The video shows a computer-animated llama dancing to a haunting, high-pitched vocal in the desert while bathed in apocalyptic red light.
The childish song is a remix of the jingle from a 2010 commercial for Russian cereal Miel Pops, or Honey Pops.
Its lyrics roughly translate to: “Miel Pops, buzz buzz buzz, buzz buzz buzz. Miel Pops, so delicious, om nom nom. Honey balls for breakfast. Miel Pops, honey drip drip drip, drip drip drip.”
The jingle’s rebirth came when Russian singer Chernaya Princessa uploaded a video of herself singing an acoustic cover of the song. Another user sped up her audio and used it to soundtrack a screen recording of herself playing a video game.
From there, a TikTok user named awa_de_horchata_uwu took the sped-up audio and used it as the soundtrack for the dancing llama — launching a million memes.
Many Spanish-speaking users heard the words “mi pan,” or “my bread,” instead of the Miel Pops name, and incorrectly assumed the jingle was proclaiming one’s love for bread. Many videos using the audio show people dancing with loaves of bread as a result.
Born from the depths of “alt TikTok,” a term referring to the video app’s strangest, creepiest, most surreal corners, the dancing llama has since entered Gen Z’s mainstream consciousness, racking up more than 85 million views.

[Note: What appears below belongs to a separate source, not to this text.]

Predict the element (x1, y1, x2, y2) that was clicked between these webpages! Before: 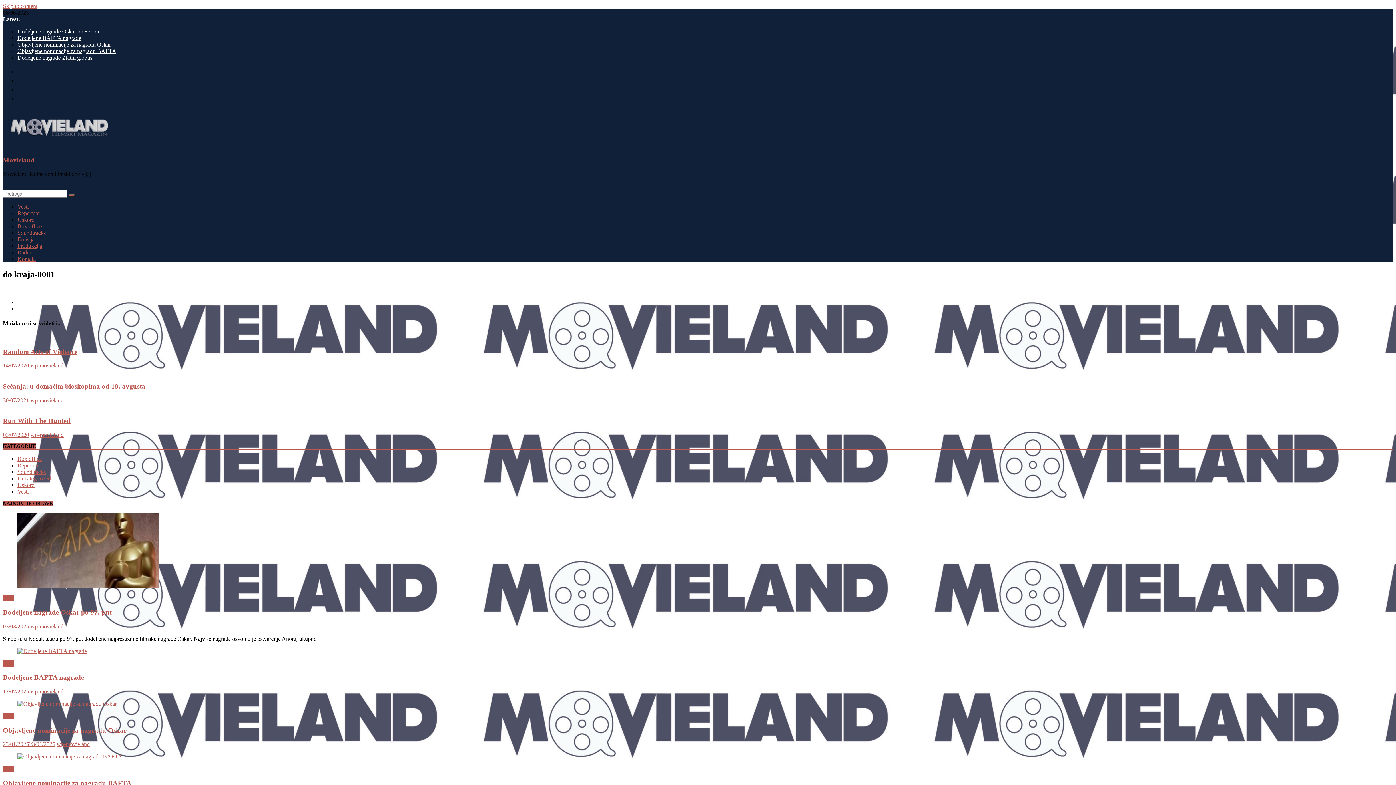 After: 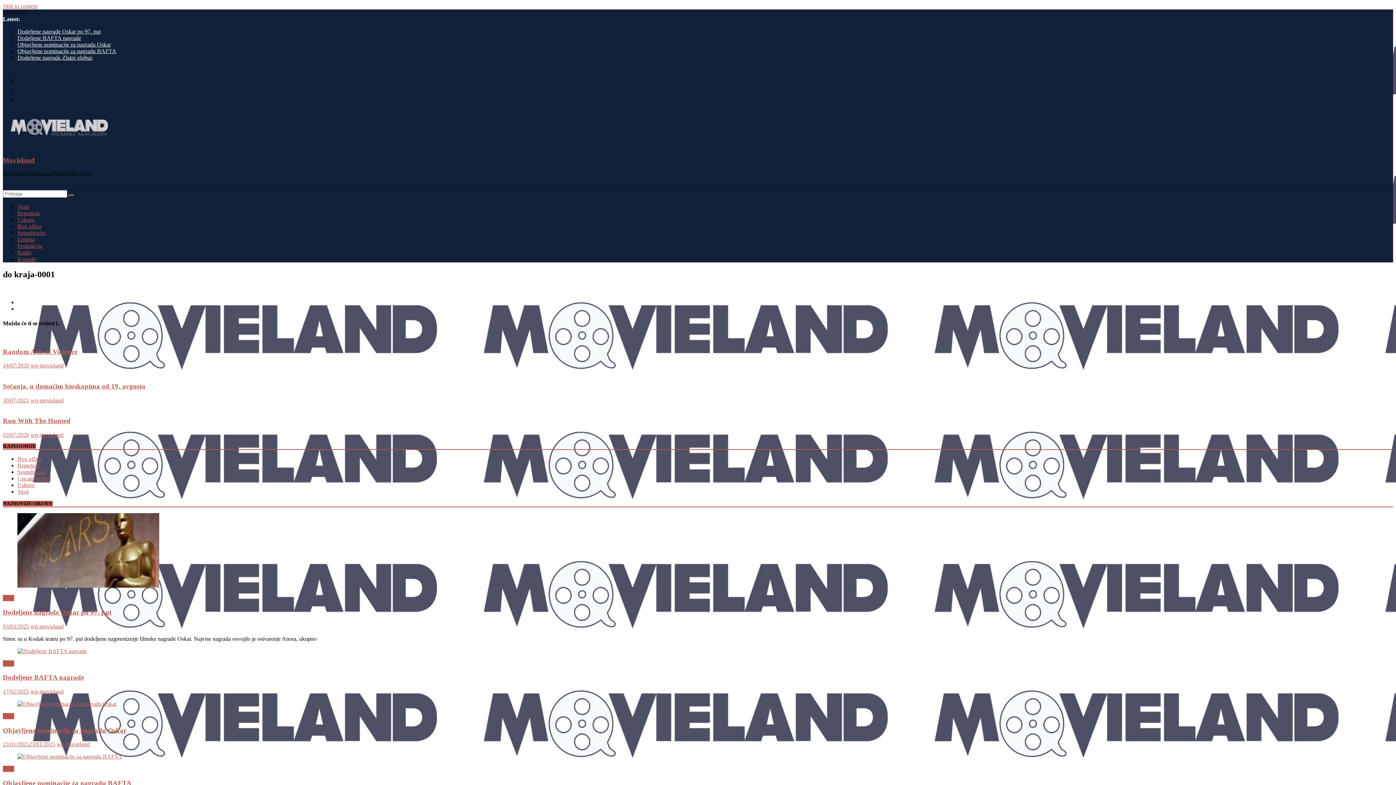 Action: bbox: (17, 86, 24, 93)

At a time when few things about the world make sense, it’s hardly surprising that millions of people are finding joy in a nonsensical video of an eerie anthropomorphic llama.
It’s not the first time that Russia has become an unlikely starting point for popular memes. This spring, a group of dancing pallbearers from Ghana rose to worldwide meme fame after a video of their dance was mashed up with a Russian electronica song.